Why do you need a style guide?
As said earlier, a style guide will help you have a consistent voice and help you avoid mistakes in your writing and formatting. The more channels that you are creating content for and the more people creating that content, the more difficult and important it is to maintain a consistent voice. Just as important is avoiding common grammar and spelling mistakes, and presenting a trustworthy and unified voice. A style guide will help with all of these factors. There are different kinds of style guides, graphic style guides and editorial style guides. This post will only cover the latter.
What to include in a style guide?
- Mission statement – what is the overall purpose of your content production?
- A preferred dictionary – what dictionary should writers consult for spelling?

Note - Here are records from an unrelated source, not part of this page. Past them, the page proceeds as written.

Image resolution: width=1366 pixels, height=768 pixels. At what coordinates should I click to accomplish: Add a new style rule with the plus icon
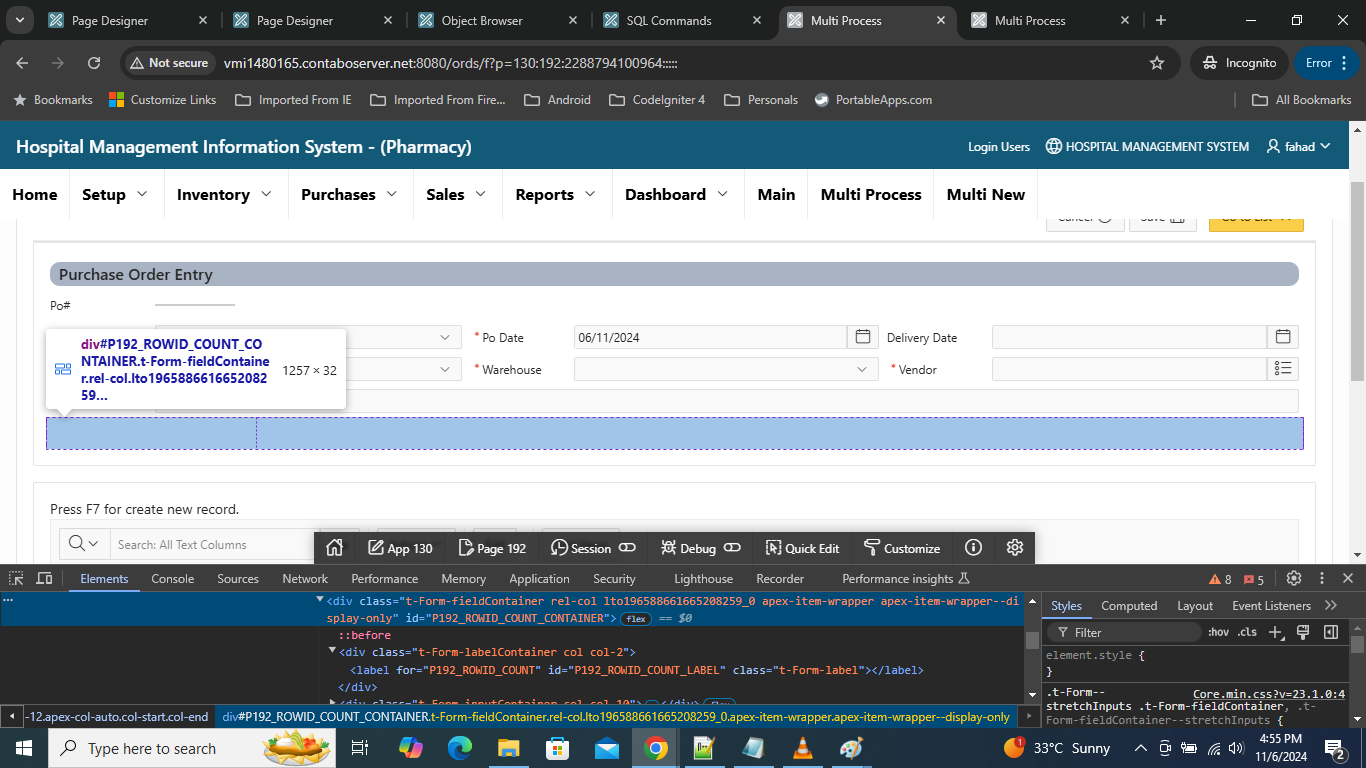[x=1274, y=631]
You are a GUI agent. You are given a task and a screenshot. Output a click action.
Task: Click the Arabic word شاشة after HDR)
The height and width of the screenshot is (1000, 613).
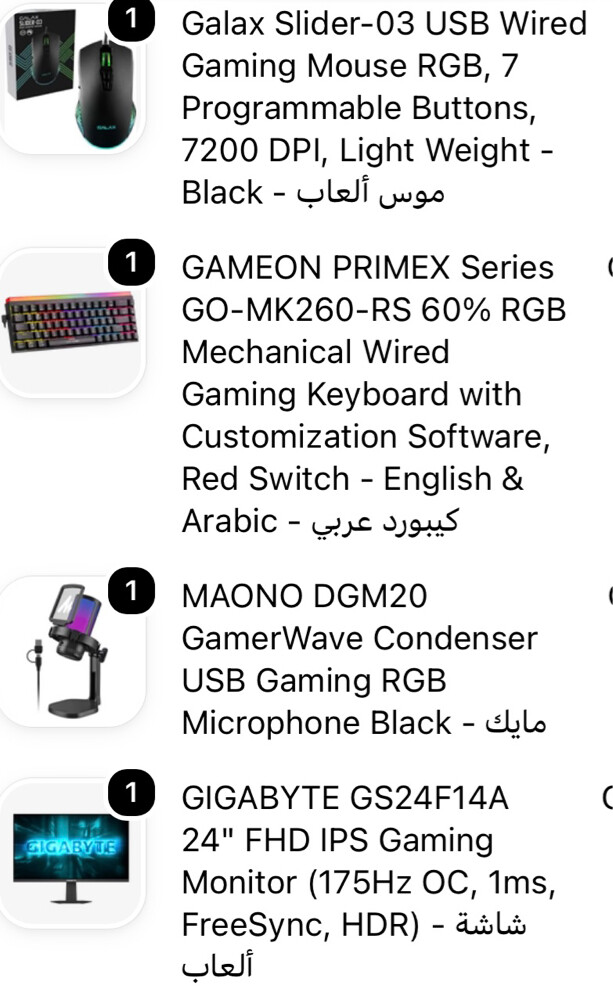491,925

- Style – directions on appropriate grammar and punctuation. You probably want to reference a comprehensive style guide like: Elements of Style, AP Style Guide or The Chicago Manual of Style.
- Difficult word spellings – a list of words that are commonly misspelled like “Ebook” instead of “e-book.” In marketing, words are constantly being invented, thus spelling is often debated. Pick something and stick to it.
- Tone and voice – what is the tone of your writing? Are you going to come across as professional, down to earth, intellectual? Also, are writers going to use first person? Are they allowed to have their own individual voice? Or communicate as one unified voice?
- Buyer Personas – who are you writing your content for? You don’t have to have in depth buyer personas that a sales or marketing might have.
- Images – guidelines on where to get images and how they should be formatted. Again, don’t get too detailed in this section, save that for your graphic style guide.
- Approved and Unapproved Content – what subjects should you cover and not touch with a ten foot poll? What are good industry sources, and prohibited ones?
- Citing Sources – How should your writers cite their sources?
How To Build a Style Guide?
Start with the basics and add to your style guide as you go.
The average style guide is 5-15 pages. If your style guide is over 5 pages long, it’s recommended to include a cheat sheet so that people can quickly find what they are looking for.
Need help creating a style guide? Here are a few templates you can use:
Kapost’s Template – Kapost’s template is detailed and very grammar heavy. Download the word document for yourself and get a head start on your style guide.
Buffer’s Template – a little less in depth, this template is truly just a starting place.
HubSpot’s Guide – just as much an in depth guide on how to build a style guide as a template.
Need some examples of good style guides? Here are a few:
Things to remember:
Keep your style guide as brief as you can make it. Remember, you and other writers can reference your preferred comprehensive style guide or dictionary for grammar and spelling questions. You only need to include common grammar and spelling questions in your company style guide.
It doesn’t have to be perfect. A style guide is a work in progress. A good style guide will constantly change as you realize things you need to include, and old information that is no longer relevant.
Give explanations for debated decisions. While you don’t need to defend everything in your style guide. If there is something that is debated, or you anticipate being debated or questioned, feel free to add a short rationale. This can even help you know why you made decisions in the first place.